La presunta assenza di regole in Internet
| Pubblicato da Redazione |di Stefano Quintarelli Leggendo opinionisti qua e là parrebbe che chi posta su un blog o un forum una cosa illecita non abbia a risponderne in alcun modo. Alcuni chiamano questa presunta facoltà “libertà”, altri “anarchia”. Secondo me, sbagliano entrambi. Questa facoltà è presunta, la verità sta in mezzo; la libertà è un punto di equilibrio che si trova all’intersezione tra la propria e quella altrui. Tutti devono poter esprimersi e ciascuno ha il diritto che venga tutelata la propria reputazione, onore e decoro (in rete la possibilità di rettifica è generalmente più accessibile che sui mezzi fisici).
Leggendo opinionisti qua e là parrebbe che chi usa strumenti telematici per commentare o intervenire sia totalmente anonimo. Per alcuni ciò è una facoltà irrinuciabile, per altri è il male assoluto.
Secondo me, sbagliano entrambi.
Questo anonimato è presunto, la verità sta in mezzo; l’anonimato è un punto di equilibrio tra il proprio diritto di espressione e quello della Società di enforcement delle norme.
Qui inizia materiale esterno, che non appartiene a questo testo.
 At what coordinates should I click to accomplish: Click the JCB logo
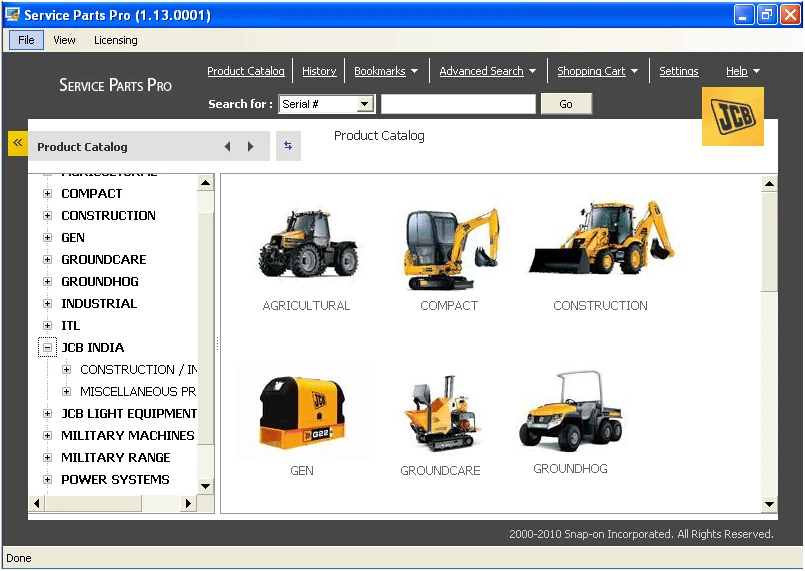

Non si deve essere tutti identificati ma ciascuno deve poter essere identificabile, nei casi e modi previsti dalla legge (e in rete la possibilità di identificazione è generalmente più concreta che nel mondo fisico).
Alcuni (e mi piaono soprattutto i più tecnologhi) ritengono che, dato che non può esservi un enforcement assoluto nè per una fattispecie, nè per l’altra, nulla possa essere normato. Per alcuni ciò è un bene, per altri è una sciagura.
Secondo me sbagliano entrambi.
Questa impossibilità è presunta. Nessuna norma consente l’enforcement assoluto, matematico. Ogni strumento può essere usato per il suo scopo legittimo o per offendere. E in questi casi la legge sanziona i comportamenti deviati.
In definitiva, Internet non è cosa terza rispetto alla vita, fa parte della vita, e delle sue regole, norme e leggi.
Da “Amo Internet“(per un uso responsabile e libero della rete)
Internet e il web oggi sono nella vita di miliardi di persone in tutto il pianeta. Non rappresentano un mondo a sè, ma uno strumento di cultura, progresso, impresa e comunicazione. L’utilizzo di questi strumenti non richiede nuove leggi, laddove già quelle esistenti definiscono quali comportamenti sono ammessi e quali sono proibiti. Il controllo eccessivo di Internet non solo non è tecnicamente possibile e fallimentare ovunque sia stato tentato, ma comporterebbe un’esclusione dalla costruzione e partecipazione attiva dal presente e futuro degli italiani.